1. Loose throttle cables

Few things are more disappointing than turning the ignition key and being greeted with stony silence. First, check to see that your throttle is in the neutral position, as most engines won’t start in gear. Seems straightforward, but loose throttle cables can complicate the issue. In this case, you may have to jockey the throttle lever back and forth several times, while keeping the ignition key turned, before you find the right spot. Don’t forget to take ’er to the marina 
to have those loose cables tightened.

2. Kill-switch killjoy

The engine won’t start if you forget to insert the kill-switch clip. If your boat or engine has a kill switch, check that the clip is firmly in place, or try removing it and reinstalling it. If the engine still won’t start, you may have a loose connection between the kill switch and ignition. Check that all wires are firmly connected and free of corrosion. If corroded, try some WD-40 or a similar spray oil. Smart boaters keep a spare kill-switch clip onboard in case they lose, forget, or break the first one.

3. Terminal conditions

If the engine still doesn’t produce any 
activity or sound, check the battery terminal connections.

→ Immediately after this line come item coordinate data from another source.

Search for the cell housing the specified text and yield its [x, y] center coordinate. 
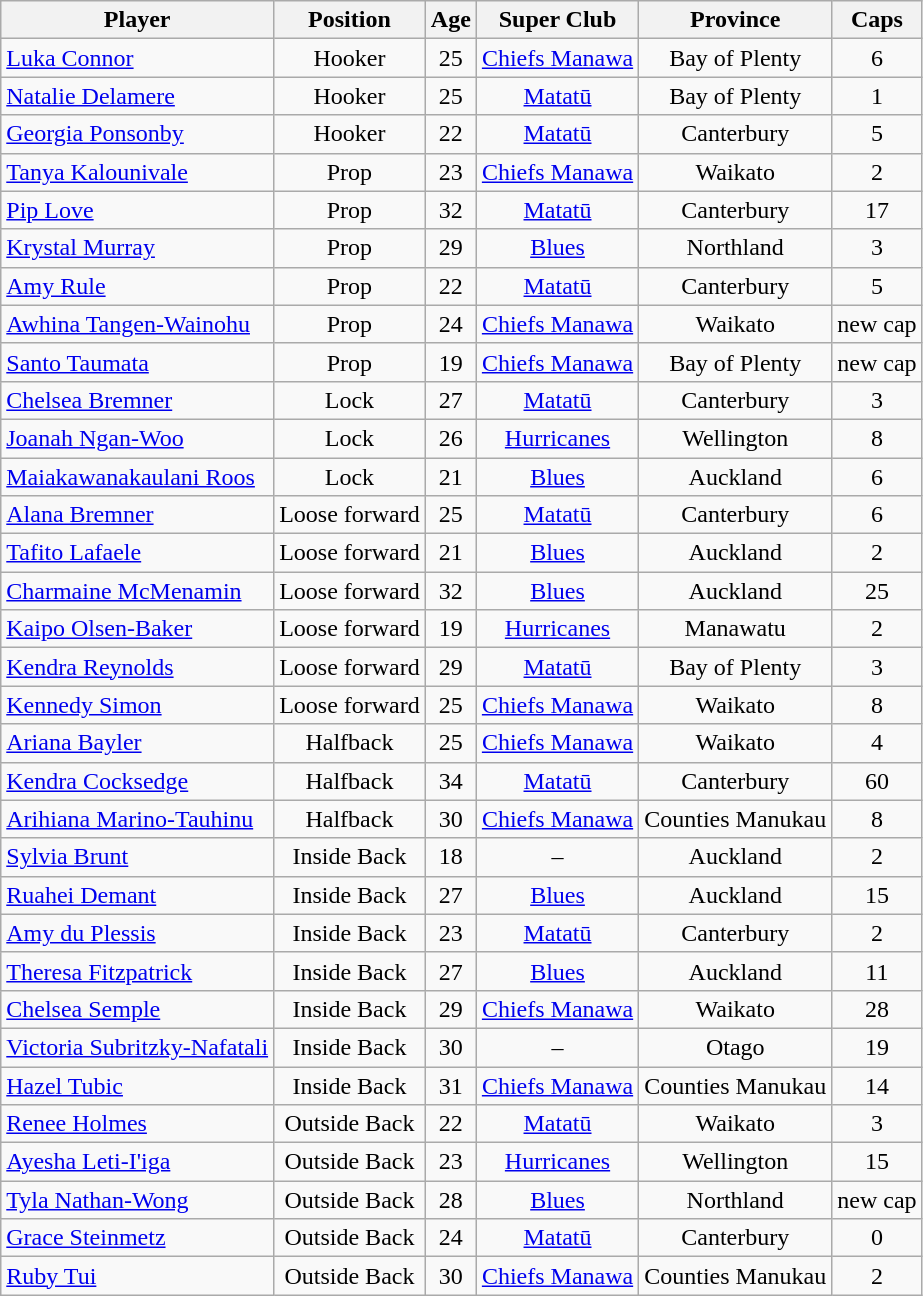
Position [350, 20]
Province [736, 20]
26 [450, 438]
Tanya Kalounivale [138, 172]
Victoria Subritzky-Nafatali [138, 1047]
60 [877, 781]
Charmaine McMenamin [138, 591]
11 [877, 971]
Pip Love [138, 210]
Tafito Lafaele [138, 553]
14 [877, 1085]
Age [450, 20]
Arihiana Marino-Tauhinu [138, 819]
Georgia Ponsonby [138, 134]
Hazel Tubic [138, 1085]
Tyla Nathan-Wong [138, 1200]
18 [450, 857]
Chelsea Bremner [138, 400]
Super Club [557, 20]
34 [450, 781]
0 [877, 1238]
Maiakawanakaulani Roos [138, 477]
Grace Steinmetz [138, 1238]
4 [877, 743]
Santo Taumata [138, 362]
Kaipo Olsen-Baker [138, 629]
Natalie Delamere [138, 96]
Manawatu [736, 629]
Caps [877, 20]
17 [877, 210]
Ruby Tui [138, 1276]
Joanah Ngan-Woo [138, 438]
Ruahei Demant [138, 895]
Sylvia Brunt [138, 857]
Luka Connor [138, 58]
Kendra Cocksedge [138, 781]
Otago [736, 1047]
Amy Rule [138, 286]
1 [877, 96]
Ariana Bayler [138, 743]
Kennedy Simon [138, 705]
Kendra Reynolds [138, 667]
Renee Holmes [138, 1124]
Alana Bremner [138, 515]
31 [450, 1085]
Player [138, 20]
Theresa Fitzpatrick [138, 971]
Chelsea Semple [138, 1009]
Awhina Tangen-Wainohu [138, 324]
Krystal Murray [138, 248]
Amy du Plessis [138, 933]
Ayesha Leti-I'iga [138, 1162]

Terminal post nuts often loosen over time because of vibration; if they’re loose, tighten with a wrench. By the way, if you have wing nuts on your terminal posts, replace them with nylon-insert locknuts, which will not back off. If the terminal 
posts or cable terminals show signs of corrosion, spray some WD-40 on them or scrub 
them with baking soda and a wire brush. Replace all corroded cables and leads as soon as possible.